Kneuer’s frame is the Regulatorium. To him, big infrastructure requires big commercial entities who will own and operate the infrastructure they build. Big companies doing Big Things is the free market at work. Duopolies are the free market at work. Auctions that bring billions to the feds exist to assure that the largest and most capable pockets will do the work required to build out this vast and new private infrastructure.
The opposing frame sees the Net as wide open and “stupid” in the Isenbergian sense — a rising tide that lifts all boats, including vast and wide-open markets that dwarf any amount of business the likely buyers of 700MHz spectrum are ever likely to grab for themselves while creating scarcities for everybody else who runs “on” their private networks.
The opposition (that’s us) want open spectrum to allow an ocean to fill, and its tide to lift all boats. Kneuer wants to build canals across the empty spaces where seas might otherwise rise. The wi-fi success example means nothing to him. Wi-fi is cordless phones for laptops, not Real Infrastructure. It’s not serious, and it’s an example of nothing if you’re talking about networks.
I think there *might* be common ground in here somewhere, but I doubt it.
Now they’re getting ready to call our rows for the plane, so I don’t have more time to think and write about it.
Meanwhile, thanks for bringing him in anyway, Kevin. It was a Good Thing, even if the two sides talked past each other.
BTW, I would love to see a transcript of Kneuer’s speech and the Q&A. Possible?
Cook’s Edge: Doc’s nailed it. Two very DIFFERENT frameworks
LIFE LIVED IN DIFFERENT FRAMEWORKS might just as well be lived on different planets.
One tiny footnote -he referred to wi-fi as a LAN extension tool and good for not much else.
David Isenberg: My transcript of the infamous Kneuer incident is here.

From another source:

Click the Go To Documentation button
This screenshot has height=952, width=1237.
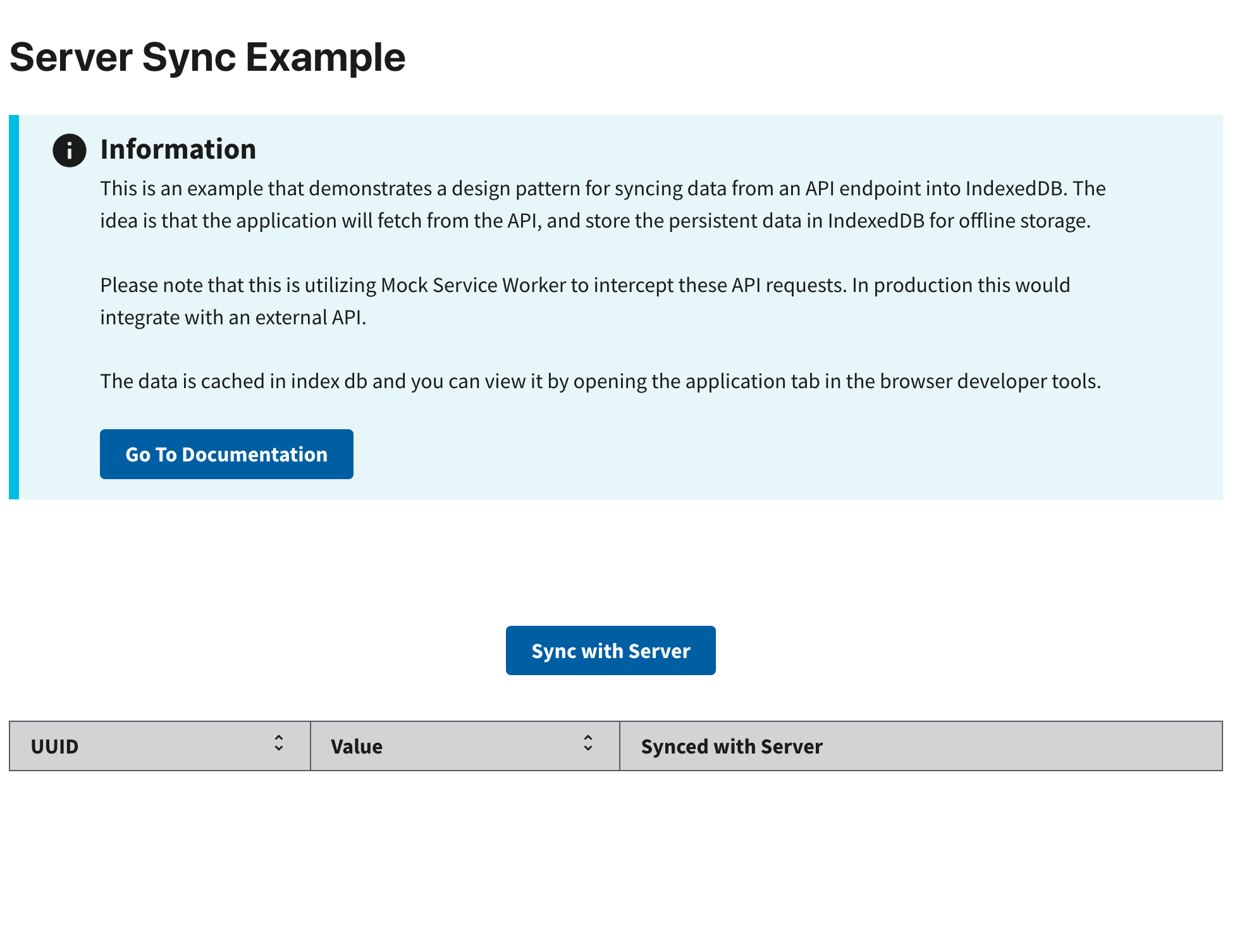226,453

I think is is very valuable to see how he frames the issues!
Finally a list member wrote: . I read John Dean’s latest book “Conservatives Without Conscience”. He tracks the evolution of our current Authoritarian Conservatism from the confluence of Military (Neo)Conservatives, Social Conservatives, and Religious Conservatives.
The basic ingredients of Authoritarian Conservatism are amoral leaders that use fear and hatred to retain and consolidate power by convincing their followers that they need protection. It is a simple formula that clearly works.
Welcome to American Fascism. A kinder and gentler form of fascism, but still fascism.
Doc Searls: I read it too. It gave substance to my belief that history (in some future decade, or century) will look back on our Authoritian Age — and the GW Bush election and administration in particular — as a kind of American Reich, the crowning and damning shames of which were the deeply flawed 2000 election and the Iraq war.
And yet Dean’s book had no traction at all. Nor did Pat Buchanan’s earlier book, also providing a hard-core Republican’s view of the corrupt and strange culture that still prevails in Washington, in spite of the Democratic victories in the last election. Nor Kevin Phillips’ even earlier book on the Bush dynasty. All three are, frankly, seen as cranks.
I am left recalling the case Tolstoy made against the Great Man theory, in his book War and Peace. Great historical forces do their own work. History requires half a century or more of future perspective to make full sense of them. I won’t be around when that happens. I’m just hoping my children’s and grandchildren’s generations will live to experience the benefits of that perspective.